Violet mengangguk sangat antusias, apa pun yang ibunya tanyakan pasti akan ia jawab dengan senang hati.
"Ibu kalau mau nanya, tinggal ngomong aja sok atuh! Jangan sungkan-sungkan gini," jawab Viollet dengan senyum yang belum juga luntur dari bibirnya.
"Apa kamu yakin sama Rezky? Ah. maksud Ibu, apa kamu gak pernah mau melihat sedikit saja perilakunya selama tidak ada kamu di sisi?" tanya Lisma dengan kerutan pada dahinya yang terlihat kentara.
Violet mengangkat sebelah alisnya, "Untuk apa aku mencari tau? Bukankah cinta adalah kepercayaan?"
"Kata orang cinta adalah sebuah kepercayaan, dan Vivi percaya sepenuhnya sama Rezky. Vivi yakin kalau di luaran sana dia bisa jaga diri dengan baik, toh rumah tempatnya untuk pulang itu 'kan Vivi, jadi kenapa harus ada keraguan? Ibu jangan khawatir yah, Vivi tau apa yang terbaik untuk ke depannya" ucap Violet dengan sangat mantap.
"Fondasi sebuah hubungan memang kepercayaan, tapi kita juga harus tetap waspada, sepenuhnya itu bukan pilihan yang bijak! Jika, memang kamu beneran yakin sama dia, dan tidak menggubris semua ucapan temen-temen kamu itu, Ibu tidak masalah! Karena yang paling penting adalah melihat kamu tersenyum bahagia," ucap Lisma dengan tegasnya.
Violet tidak habis pikir dengan semua temannya itu, kenapa mereka berani membuka suara tentang masalah pribadinya di hadapan sang ibu seperti ini? Apa semua jawaban yang ia beri waktu itu belum cukup?
"Mentari, Trias! Awas kalian saat kumpul nanti!" ancam Violet dalam hatinya.
Lisma memperhatikan raut wajah anaknya yang terlihat sedang menahan kesal, tangannya memilin baju dengan kuat dan giginya gemerutuk, hanya dengan melihat saja sudah serem dibuatnya.
"Kamu ini kenapa? Kok kayak orang lagi kesel gitu hawanya," tegur Lisma pada anaknya.
"Siapa yang marah Bu?" tanya Violet dengan ekspresi yang ia normalkan lagi.
"Kamu Nak," jawab Lisma.
Violet membatin, "Apa Ibu bisa merasakan jika aku sedang marah? Kok bisa sih?"
"Bener bukan?" tanya Lisma mencari pembenaran dari mulut Violet sendiri, karena prasangkanya tadi bukan hal yang salah pasti.

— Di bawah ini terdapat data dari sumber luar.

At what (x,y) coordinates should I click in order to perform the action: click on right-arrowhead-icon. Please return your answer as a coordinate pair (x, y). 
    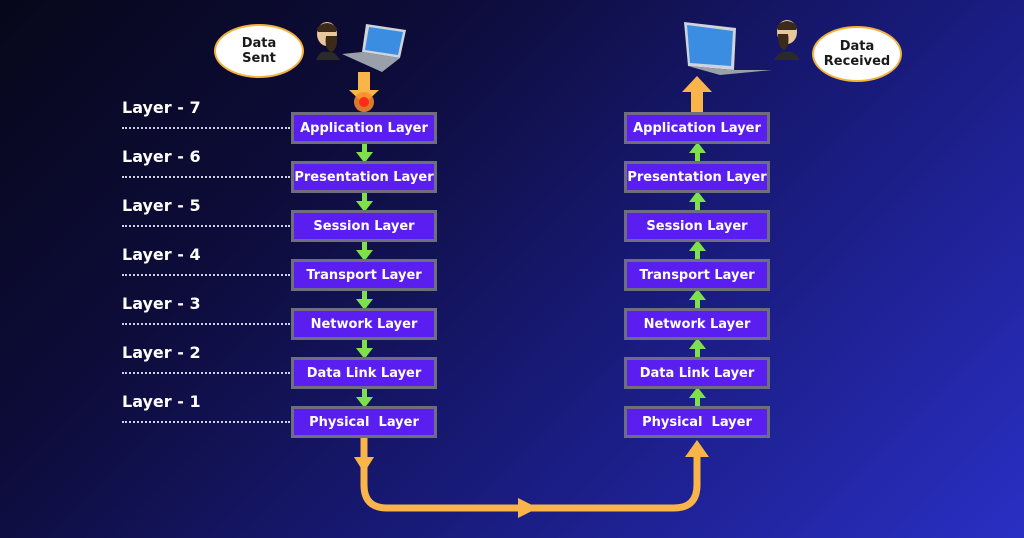
    Looking at the image, I should click on (528, 508).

Violet menggeleng pelan, "Gak tuh. Ibunya sok bisa baca ekspresi ini! Masih ada hal yang perlu dibahas gak Bu?"
"Gak ada lagi sih? Memang kamu ada kesibukan lain yah sekarang?" tanya Lisma pada Violet yang tengah menatapnya intens.
Violet mengangguk dan ia bangkit dari tempat duduknya, "Ada! ... Vivi mau mandi, gatel banget ini badan."
"Kamu ini tak kirain apa lagi kesibukannya, taunya mau mandi ternyata. Pantesan dari tadi ada bau apa gitu ... Asalnya sih dari kamu," goda Lisma dengan tawa pelan.
Violet mengerucutkan bibirnya, ia mulai mengendus badannya apa benar bau seperti yang dikatakan oleh ibunya barusan, tapi ternyata gak sama sekali.
"Ibu nih! Udah dulu deh, Vivi mau masuk ke kamar."
"Oh, iya! Ibu jangan pernah dengerin omongan dari Mentari sama Trias, karena itu pasti bohong! Vivi aja gak mau percaya, Ibu juga harus sama yah," pesan Violet sebelum pergi menuju kamarnya.